Steps to create cluster:
- Search EMR(ElasticMapReduce), select Spark and Hadoop version as you desire
- Provide necessary details, such as instance count and its memory(ideally go for c4.large or m5.xlarge)
- Cluster termination and node replacement: Select auto terminate on idle time and provide the timings as you desire.
- Rest leave it as it is and create cluster
- Now if cluster started successfully we should see as below in Waiting Status and number of instances running in that cluster is at the bottom of the page in Instance Group
- Connect to EC2 EMR instance from windows(using putty and .ppk file) or Linux (Ubuntu or any Linux Cli and .pem file )

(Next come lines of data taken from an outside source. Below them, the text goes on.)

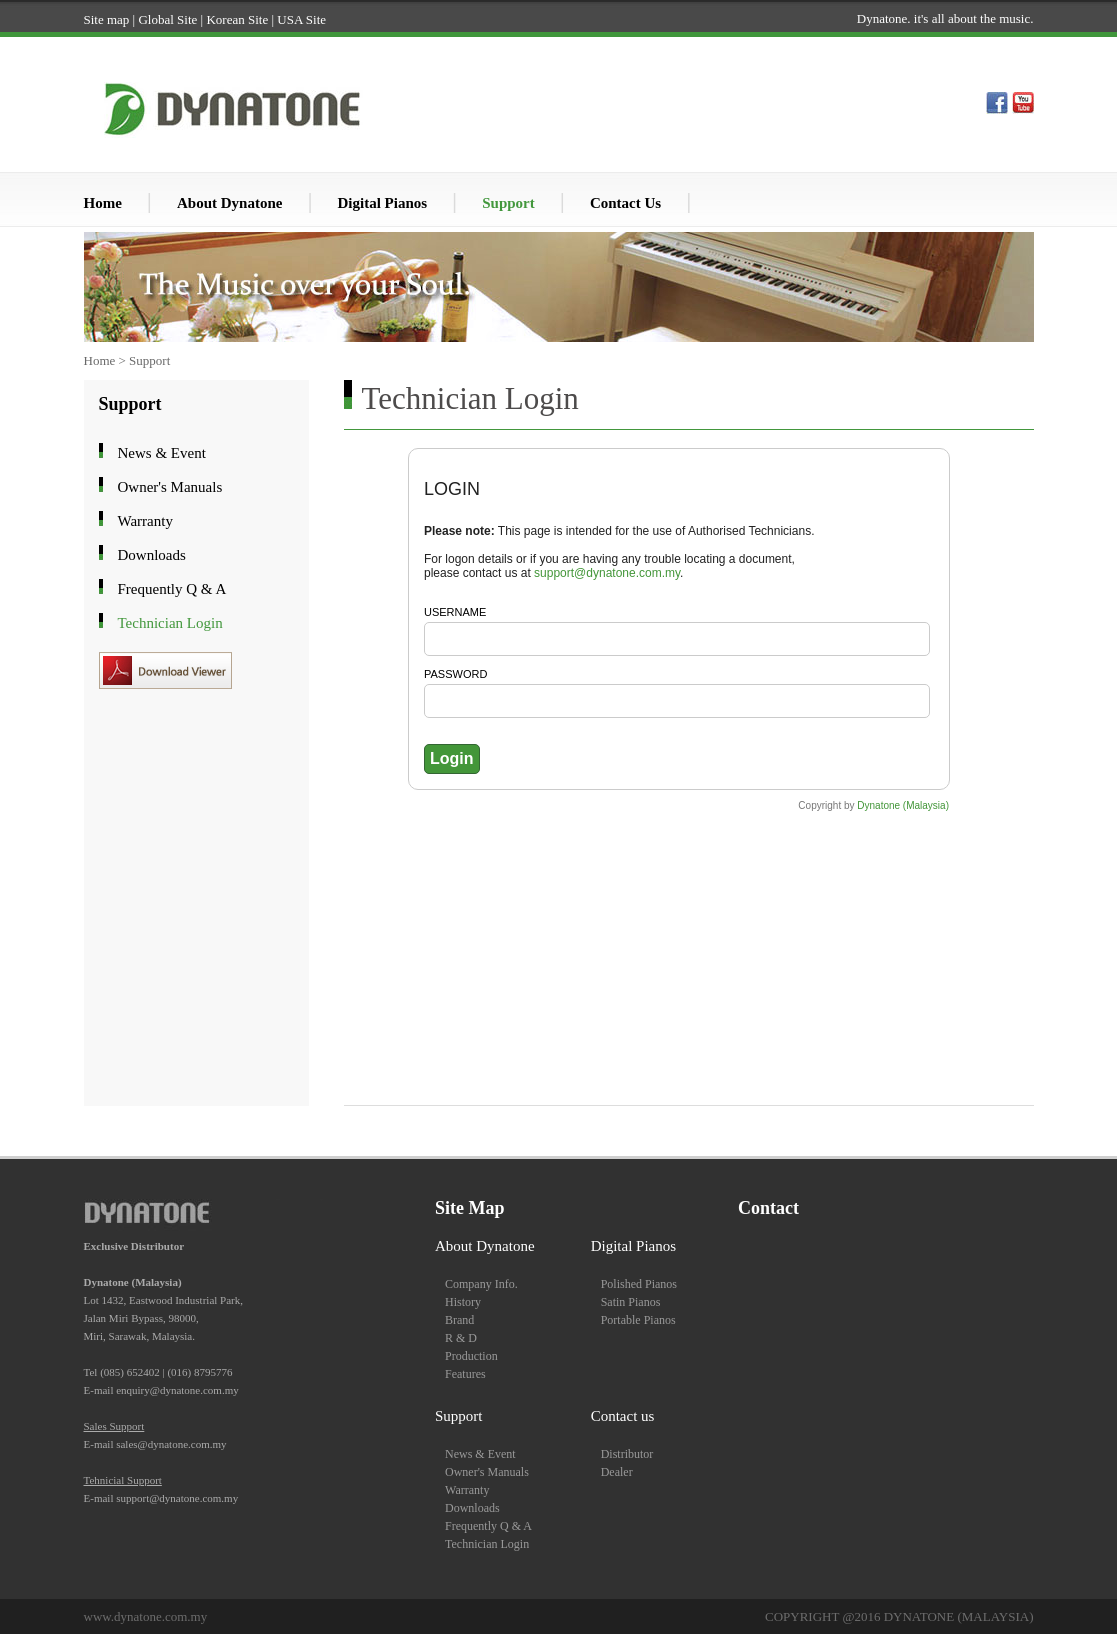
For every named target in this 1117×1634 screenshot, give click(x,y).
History (463, 1302)
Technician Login (153, 622)
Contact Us (625, 203)
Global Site (167, 19)
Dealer (617, 1472)
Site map (107, 19)
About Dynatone (229, 203)
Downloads (135, 554)
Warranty (128, 520)
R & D (461, 1338)
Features (465, 1374)
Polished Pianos (639, 1284)
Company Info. (481, 1284)
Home (103, 203)
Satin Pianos (631, 1302)
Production (471, 1356)
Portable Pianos (638, 1320)
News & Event (145, 452)
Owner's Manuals (153, 486)
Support (508, 203)
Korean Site (237, 19)
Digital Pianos (383, 203)
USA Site (301, 19)
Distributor (627, 1454)
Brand (459, 1320)
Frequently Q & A (155, 588)
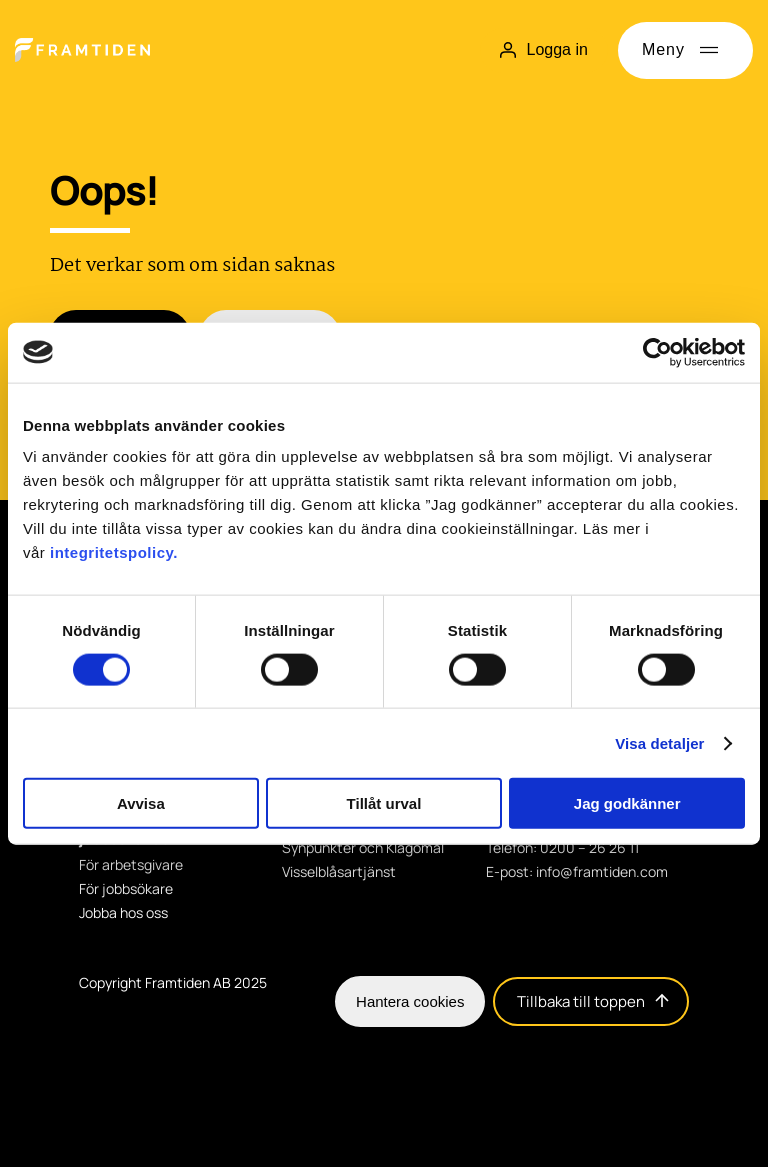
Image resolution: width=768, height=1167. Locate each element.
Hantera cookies (410, 1001)
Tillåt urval (384, 803)
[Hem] (82, 50)
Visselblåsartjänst (339, 872)
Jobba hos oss (123, 913)
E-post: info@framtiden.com (577, 872)
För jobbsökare (126, 889)
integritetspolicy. (114, 552)
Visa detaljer (659, 742)
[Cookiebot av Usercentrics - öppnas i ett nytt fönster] (657, 352)
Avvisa (141, 803)
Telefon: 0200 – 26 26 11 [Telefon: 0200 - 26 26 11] (562, 848)
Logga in (543, 49)
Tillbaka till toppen (593, 1001)
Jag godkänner (627, 803)
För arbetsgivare (131, 865)
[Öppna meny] (685, 50)
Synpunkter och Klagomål (363, 848)
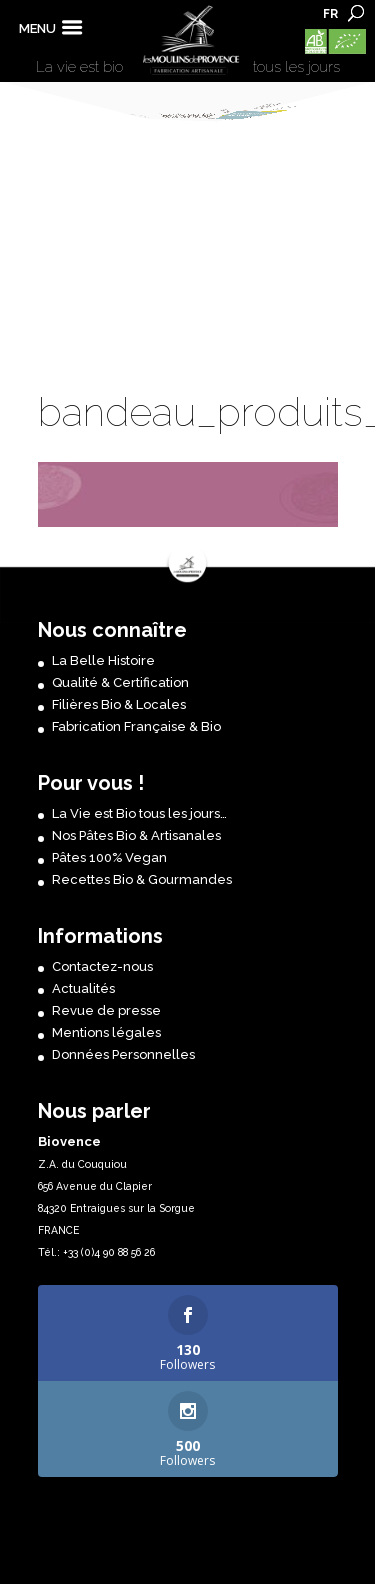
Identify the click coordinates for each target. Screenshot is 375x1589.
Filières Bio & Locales (119, 704)
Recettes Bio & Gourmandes (142, 879)
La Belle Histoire (103, 660)
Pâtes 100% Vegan (109, 857)
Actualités (83, 988)
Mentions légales (106, 1032)
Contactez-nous (102, 966)
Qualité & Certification (120, 682)
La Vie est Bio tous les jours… (139, 813)
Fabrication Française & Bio (136, 726)
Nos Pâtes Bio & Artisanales (136, 835)
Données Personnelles (123, 1054)
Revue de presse (106, 1010)
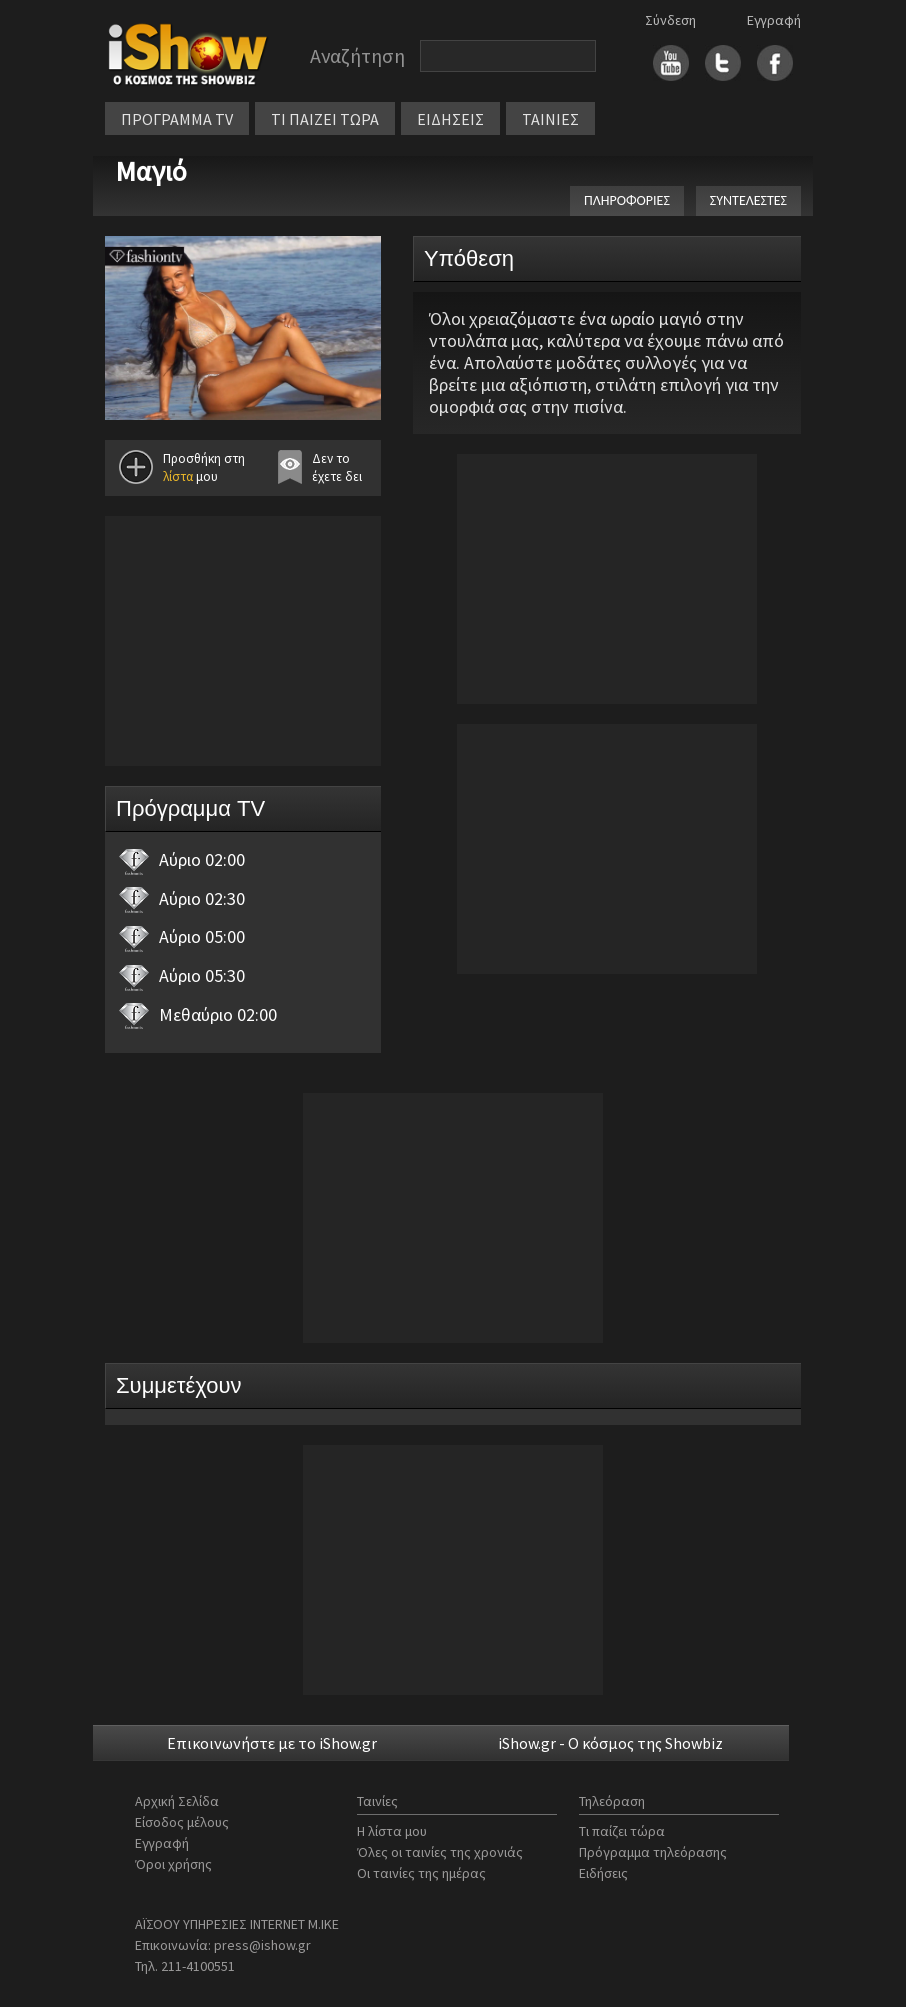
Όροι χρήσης (173, 1864)
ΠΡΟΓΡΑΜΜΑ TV (177, 119)
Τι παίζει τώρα (622, 1831)
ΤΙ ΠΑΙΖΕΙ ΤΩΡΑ (325, 119)
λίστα (178, 476)
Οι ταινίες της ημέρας (421, 1873)
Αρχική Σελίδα (177, 1801)
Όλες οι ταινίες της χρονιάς (440, 1852)
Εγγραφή (774, 20)
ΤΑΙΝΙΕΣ (550, 119)
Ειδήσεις (603, 1873)
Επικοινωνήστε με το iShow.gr (272, 1743)
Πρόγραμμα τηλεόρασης (653, 1852)
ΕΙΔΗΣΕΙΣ (450, 119)
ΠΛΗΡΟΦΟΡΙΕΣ (627, 200)
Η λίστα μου (392, 1831)
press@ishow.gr (262, 1945)
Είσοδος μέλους (182, 1822)
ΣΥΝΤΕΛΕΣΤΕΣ (748, 200)
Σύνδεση (670, 20)
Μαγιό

- For Putty: follow below steps
- To connect to aws instance from linux cli, need the security/credentials '.pem' file
and once you generated '.pem' file, it will be inside windows, to copy the file from windows to linux, use below commands
Change directory to .pem file location using command : cd /mnt/c/Users/{username}/git/spark Check current directory using command : pwd Copy file from windows to linux using command : cp {yourpemsecurityfile}.pem /home/{username}
For Ubuntu Cli: Get cluster id from above screenshot and execute below command
ssh -i yoursecuritykey.pem hadoop@ec2-65-1-93-113.ap-south-1.compute.amazonaws.com
Network Error : Connection timeout for port 22 via SSH:
- Go to Network & Security --> Security Groups --> Select you Security Group Id (whichever used while creating Cluster) --> Select Inbound Rules as below
- Add Rule to let communication Via SSH through port 22 as below and update the security groups
Set read/write permission: First time you'll see, permission too open error, you need to set permission for your .pem file, so that only you can read or write that file.
chmod 600 yoursecuritykey.pem
Connection to EMR Cluster from CLI is success as below
Upload your executable jar file to s3 bucket and copy that file to your EMR cluster using below cmd
aws s3 cp s3://mybucket/yourjar.jar .
Note: "." at the end indicates current working directory of the cluster.
After copying the jar, execute spark job using below command
spark-submit yourjarname.jar
java.lang.ClassCastException: cannot assign instance of java.lang.invoke.SerializedLambda to field org.apache.spark.rdd.MapPartitionsRDD.f of
type scala.Function3 in instance of org.apache.spark.rdd.MapPartitionsRDD
In Clustered Environment, Spark throws above issue, reason is Driver Program(Application Code) should be copied to Worker Nodes as well. Explained(link to stackoverflow). To fix it, setJars should be populated like (link to file) below.
SparkSession ss = SparkSession.builder().appName("SparkBasics")
.config(new SparkConf()
.setJars(new String[] {"apache-spark-with-java8-1.0-SNAPSHOT.jar"}))
.getOrCreate();
Using Spark UI, metrics such as (time, memory, partitions, executors) can be found.
As we used two worker nodes(two instances), task is shared between two executors as described in above screenshot.